What do you see when you picture a mentor? I realized recently that when I pictured a mentor, I pictured someone at the height of her career – someone who’d reached the top of a ladder and accomplished all her goals. I didn’t picture someone like myself, since I still have goals I want to accomplish, things I want to learn, experiences I want to have. That was my perception—until last Thursday morning at the Raleigh Women’s Leadership Conference when I realized: I can mentor. While I may not be a President or CEO, my career experience is valuable and could likely help someone at an earlier stage of her career.

Listening to the hugely successful women on the stage at the Raleigh Convention Center, including new Raleigh Chamber CEO Adrienne Cole, made me think how much I would have loved to have one of them as a manager in my earlier career days. Fortunately, I work for an amazing businesswoman, but getting to this point in my career did not come easy. I spent many tumultuous years navigating corporate America after leaving the public education classroom. I worked for a few great folks and a few not so great folks along the way. I keep in touch with a few of the influential leaders and consider some of them my mentors, although it was never anything formal.

Most recently one of these mentors told me—keep your foot in the working world but don’t miss out on your baby at home. Advice that was tailored to me and not right for everyone, but it was helpful for me to hear. At the time she said it I had no idea how I was going to manage to follow her advice but those words stuck with me as I made my recent career move. In February I moved from a global publishing company to Reify Media. Flexible work hours are the norm and family is important at Reify Media.
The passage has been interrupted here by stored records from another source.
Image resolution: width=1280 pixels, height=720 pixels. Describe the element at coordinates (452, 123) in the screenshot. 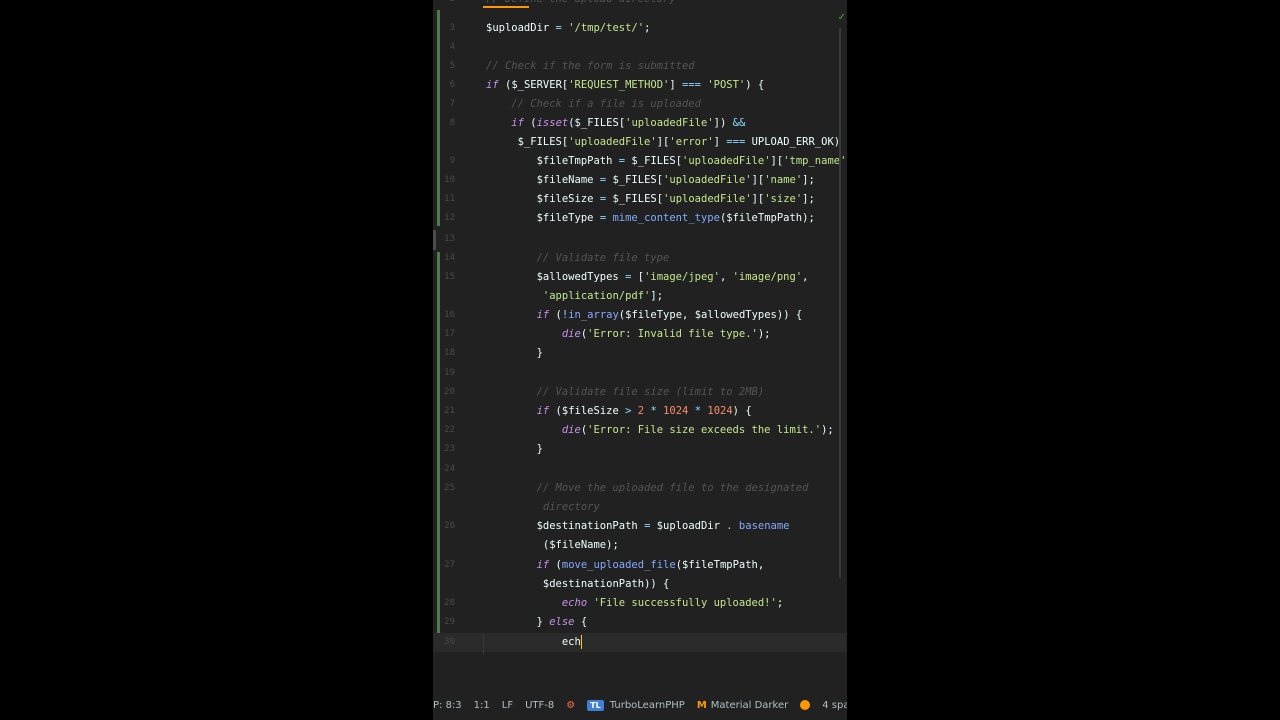

I see `line-number: 8` at that location.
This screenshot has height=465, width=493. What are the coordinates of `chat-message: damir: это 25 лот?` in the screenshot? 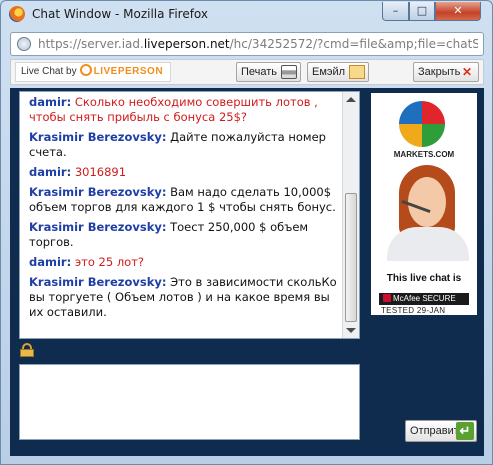 It's located at (186, 262).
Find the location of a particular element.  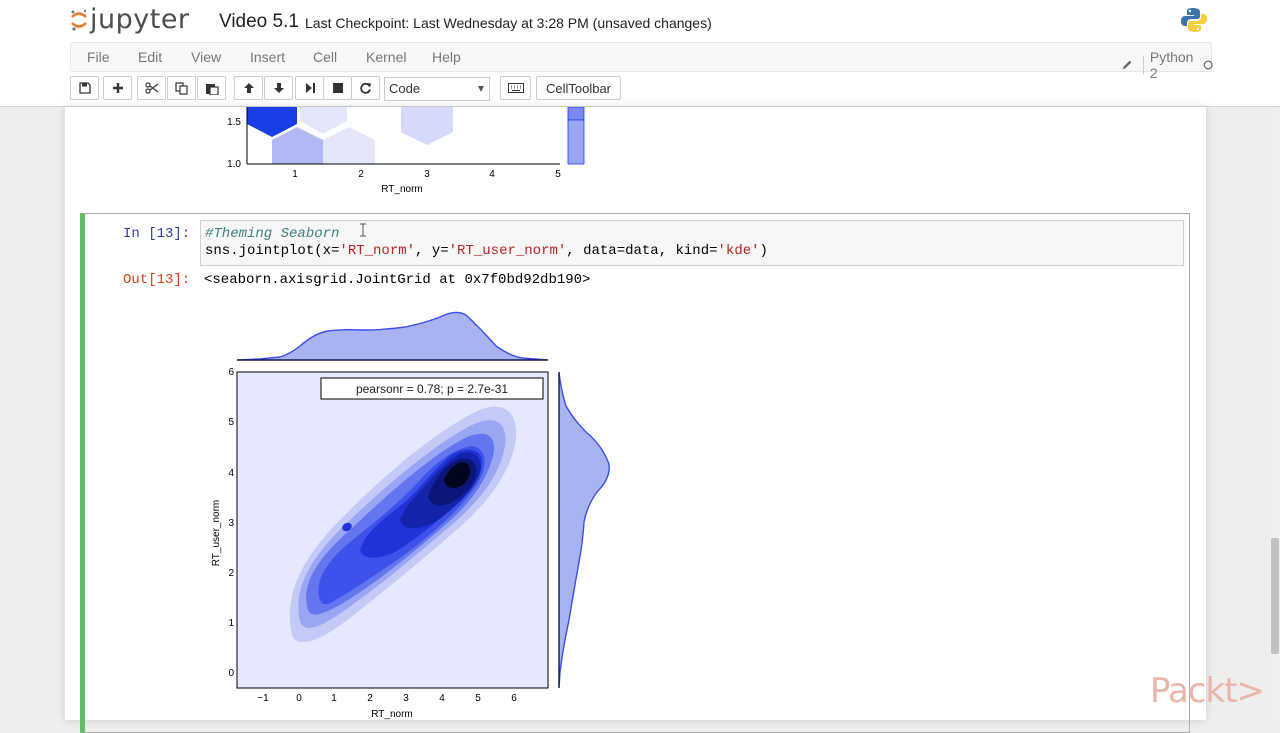

refresh-icon is located at coordinates (366, 88).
The look of envy in people’s eyes when I tell them about my new role is the affirmation that I made the right move when I followed my mentor’s advice.

Now what?

In one morning spent at the Women’s Leadership Conference, I’ve realized I have the right stuff to help younger women in their careers. For years, I’ve had friends on Facebook and Linkedin reach out to ask how I made the leap from the elementary classroom to sales. I always love telling people my story and encouraging them to take the next step in their lives. I never thought of it as mentoring but it is. I was using my experiences to help guide the paths of those following me in their careers. The break-out sessions at the Women’s Leadership Conference further affirmed I have experiences to share. A fire has been lit inside of me to reach out and become a mentor in the Raleigh community.

As I was passionately telling Reify Media’s President (and my boss) about the conference and about my mentoring epiphany, she told me about the Mentoring Monday event hosted by Bizwomen coming up on April 3. This will be my next step in this mentoring journey. I plan to attend and hopefully connect with a mentor for myself. I plan to pick their brain about business but I also want to learn about how they got involved in being a mentor, so that I can transition to not only having a mentor but also to being a mentor for others.

My final thought on this is that Raleigh is lucky to have such an amazing group of female leaders. The crowd of around 600 at the Raleigh Women’s Leadership Conference affirmed it. Having a mentor event solely focused on women in business affirms it. I am excited to grow as a mentor and mentee. Stayed tuned to hear about my experience as I join in on Mentoring Monday on April 3, 2017 on NCSU’s campus.